= John Boys (classicist) =

English translator of Virgil

John Boys (c. 1614) was an English translator of Virgil.
==Life==
John Boys was the son of John Boys (born 1590) of Hoad Court, Blean, Kent, and nephew of Edward Boys, 1599–1677. His mother was Mary, daughter of Martin Fotherby, bishop of Salisbury. He was born about 1614. His grandfather, Thomas Boys (died 1625), brother of the dean, John Boys, inherited the estate of Hoad Court from his uncle, Sir John Boys, an eminent lawyer, who died without issue in 1612. On 24 January 1659-1660, Boys presented to the mayor of Canterbury a declaration in favour of the assembly of a free parliament, drawn up by himself in behalf (as he asserted) "of the nobility, gentry, ministry, and commonalty of the county of Kent". But the declaration gave offence to the magistrates, and the author, as he explained in his Vindication of the Kentish Declaration, only escaped imprisonment by retiring to a hiding-place. Several of his friends were less successful. In February 1659-60 he went to London with his kinsman, Sir John Boys of Bonnington, and presented to Monk, at Whitehall, a letter of thanks, drawn up by himself 'according to the order and advice of the gentlemen of East Kent.' He also prepared a speech for delivery to Charles II on his landing at Dover on 25 May 1660; but "he was prevented therein by reason [H]is [M]ajesty made no stay at all in that town," and he therefore sent Charles a copy of it.
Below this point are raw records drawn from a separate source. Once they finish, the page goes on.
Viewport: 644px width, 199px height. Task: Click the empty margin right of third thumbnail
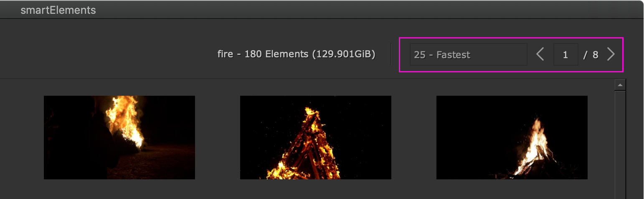point(601,138)
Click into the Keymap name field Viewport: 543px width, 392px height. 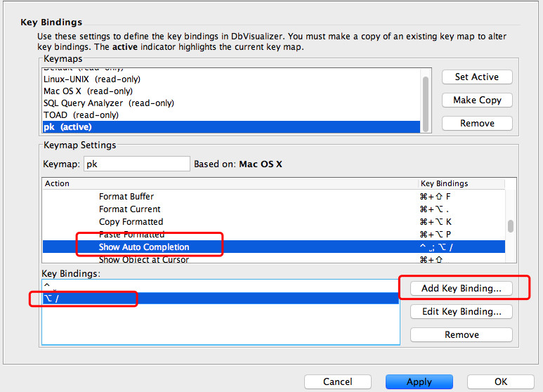pos(136,164)
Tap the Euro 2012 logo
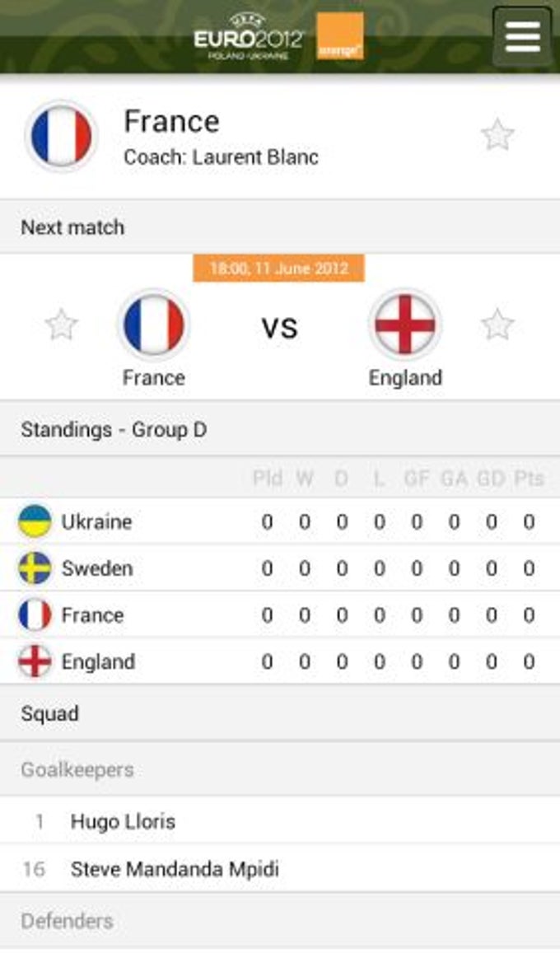Screen dimensions: 560x953 (249, 37)

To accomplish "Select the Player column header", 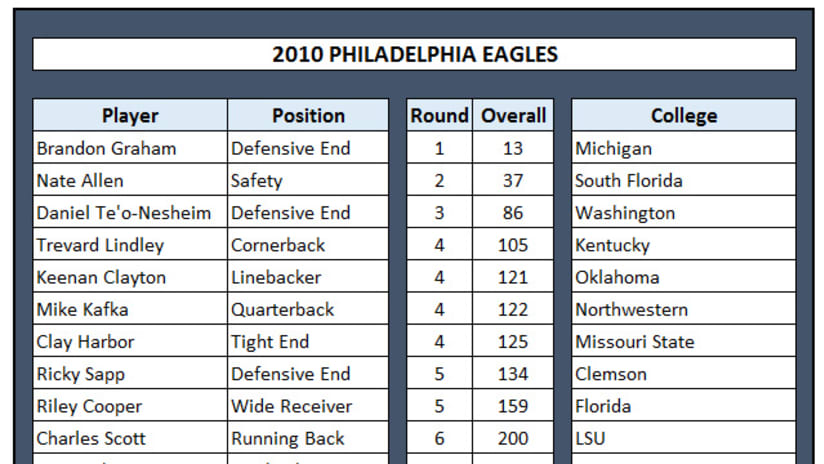I will click(130, 115).
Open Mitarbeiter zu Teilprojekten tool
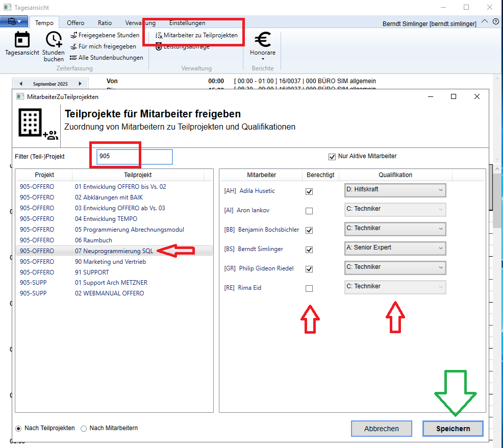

Boys married Anne, daughter of Dr. William Kingsley, archdeacon of Canterbury, by whom he had three sons—Thomas, who died without issue; John, a colonel in the army, who died 4 September 1710; and Sir William Boys, M.D., who is stated to have died in 1744. Boys himself died in 1660 or 1661, and was buried in the chancel of the church of Hoad.

==Works==
Boys chiefly prided himself on his classical attainments. In 1661 he published two translations from Virgil's Æneid. The first is entitled, Æneas, his Descent into Hell: as it is inimitably described by the Prince of Poets in the Sixth of his Æneis, London, 1661. The dedication is addressed to Sir Edward Hyde, and congratulates him on succeeding to the office of lord chancellor. His cousin Charles Fotherby, and his friend, Thomas Philipott, contributed commendatory verses. The translation in heroic verse is of very mediocre character, and is followed by 181 pages of annotations. At their close Boys mentions that he has just heard of the death of Henry, Duke of Gloucester (13 September 1660), and proceeds to pen an elegy suggested by Virgil's lament for Marcellus. The volume concludes with "certain pieces relating to the publick," i.e. on the political matters referred to above, and with a congratulatory poem (dated Canterbury, 30 September 1656) addressed to Boys' friend, William Somner, on the completion of his Dictionarium Saxonico-Latino-Anglicum. Boys' second book is called Æneas, his Errours on his Voyage from Troy into Italy; an essay upon the Third Book of Virgil's "Æneis." It is dedicated to Lord Cornbury, Clarendon's son. A translation of the third book of the Æneid in heroic verse occupies fifty-one pages, and is followed by "some few hasty reflections upon the precedent poem." Boys' enthusiasm for Virgil is boundless, but his criticism is rather childish.